An embodiment of the invention relates generally to capturing images, and in particular, to performing an iterative bundle adjustment for an imaging device.
Digital imaging in electronic devices, including mobile devices, is an important aspect of many electronic devices. Many electronic devices may comprise multiple cameras, where the images from the multiple cameras may require image processing to obtain a desirable image.
Bundle Adjustment (BA) is widely used for example in Augmented Reality (AR), Virtual Reality (VR) and computer vision. Applications requiring bundle adjustment include pose estimation, 3D reconstruction, and image stitching, for example. Bundle Adjustment may often be the most computation intensive part of an image processing pipeline. Therefore, reducing the latency for Bundle Adjustment is significant in enabling a higher system frame rate.
Accordingly, there is a need for methods and devices that improve the performance of digital imaging, including Bundle Adjustment in digital imaging.
A method of performing an iterative bundle adjustment for an imaging device is described. The method comprises implementing a plurality of functions in performing a bundle adjustment. Predetermined functions of the plurality of functions may be started, using a processor, for a second iteration in parallel with a first iteration of the plurality of functions. The result of the predetermined functions started during the first iteration may be used in a second iteration. An output of the bundle adjustment may then be generated for successive iterations.
An imaging device performing an iterative bundle adjustment is also described, where the imaging device may comprise a processor configured to implement a plurality of functions in performing the bundle adjustment. The processor may also start predetermined functions of the plurality of functions for a second iteration in parallel with a first iteration of the plurality of functions; use the result of the predetermined functions started during the first iteration in a second iteration; and generate an output of the bundle adjustment for successive iterations.
A non-transitory computer-readable storage medium having data stored therein representing software executable by a computer for performing an iterative bundle adjustment may comprise implementing a plurality of functions in performing a bundle adjustment; starting predetermined functions of the plurality of functions for a second iteration in parallel with a first iteration of the plurality of functions; using the result of the predetermined functions started during the first iteration in a second iteration; and generating an output of the bundle adjustment for successive iterations.

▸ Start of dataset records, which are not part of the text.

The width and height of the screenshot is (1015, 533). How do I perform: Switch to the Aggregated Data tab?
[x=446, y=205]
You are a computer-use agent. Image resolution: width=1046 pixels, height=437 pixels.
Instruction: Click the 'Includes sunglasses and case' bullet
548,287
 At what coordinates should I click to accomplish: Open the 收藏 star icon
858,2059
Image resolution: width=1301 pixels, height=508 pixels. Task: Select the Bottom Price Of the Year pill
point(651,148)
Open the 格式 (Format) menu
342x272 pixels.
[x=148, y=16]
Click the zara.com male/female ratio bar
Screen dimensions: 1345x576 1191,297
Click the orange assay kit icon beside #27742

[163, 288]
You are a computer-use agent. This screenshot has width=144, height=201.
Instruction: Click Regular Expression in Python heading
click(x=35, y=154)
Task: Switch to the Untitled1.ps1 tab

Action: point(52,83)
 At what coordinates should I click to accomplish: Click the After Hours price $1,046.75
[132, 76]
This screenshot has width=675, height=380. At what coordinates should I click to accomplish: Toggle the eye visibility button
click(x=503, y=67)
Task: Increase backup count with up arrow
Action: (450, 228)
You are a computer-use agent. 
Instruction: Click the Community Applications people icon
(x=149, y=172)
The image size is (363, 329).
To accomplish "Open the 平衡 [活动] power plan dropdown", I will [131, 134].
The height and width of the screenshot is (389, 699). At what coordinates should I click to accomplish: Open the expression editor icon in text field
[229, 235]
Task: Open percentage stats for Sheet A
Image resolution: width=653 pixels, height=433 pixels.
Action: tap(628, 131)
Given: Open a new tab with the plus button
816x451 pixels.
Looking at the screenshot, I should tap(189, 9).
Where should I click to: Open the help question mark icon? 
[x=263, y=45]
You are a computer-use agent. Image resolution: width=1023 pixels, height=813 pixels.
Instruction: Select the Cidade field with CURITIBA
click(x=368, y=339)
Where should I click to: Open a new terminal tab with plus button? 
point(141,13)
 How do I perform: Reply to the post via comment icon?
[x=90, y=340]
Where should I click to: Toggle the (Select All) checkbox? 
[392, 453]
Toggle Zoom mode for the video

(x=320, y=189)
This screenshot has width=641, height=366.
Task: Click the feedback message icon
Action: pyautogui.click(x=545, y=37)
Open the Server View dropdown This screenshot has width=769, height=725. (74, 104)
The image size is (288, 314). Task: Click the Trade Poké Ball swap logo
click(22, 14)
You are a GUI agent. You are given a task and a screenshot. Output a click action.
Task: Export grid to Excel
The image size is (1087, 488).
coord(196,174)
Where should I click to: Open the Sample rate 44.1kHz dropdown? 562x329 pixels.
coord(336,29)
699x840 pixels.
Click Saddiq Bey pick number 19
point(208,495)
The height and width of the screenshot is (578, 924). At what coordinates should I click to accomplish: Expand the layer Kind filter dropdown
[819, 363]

The circuits and methods set forth below reduce the latency of a Bundle Adjustment operation, such as in a device receiving images. Bundle Adjustment generally relates to an adjustment of camera parameters for multiple cameras based upon the reflection of light from objects received by the cameras. A Bundle Adjustment operation comprises a plurality of image processing steps that may be operated sequentially. Unlike conventional Bundle Adjustment operations used in AR, VR or computer vision as a backend optimization tool and which are often the bottleneck for achieving high system update rates for many applications, the circuits and methods set forth below enable a start of next iteration of a Bundle Adjustment operation in parallel with the current iteration, and may be described as Look-ahead Bundle Adjustment. According to some implementations, some steps of image processing, such as Jacobian and Hessian (J&H) execution for a next iteration, is started in parallel (i.e. a “look-ahead” operation) to a Cost function and high-level Iterative Control (which may be for example a Levenberg-Marquardt (LM) control) during a current iteration with the assumption that the corresponding solution will be accepted. Intermediate results can be saved and reused across iterations. Further, Jacobian and Hessian outputs for an accepted solution can be saved and can be restored across iterations.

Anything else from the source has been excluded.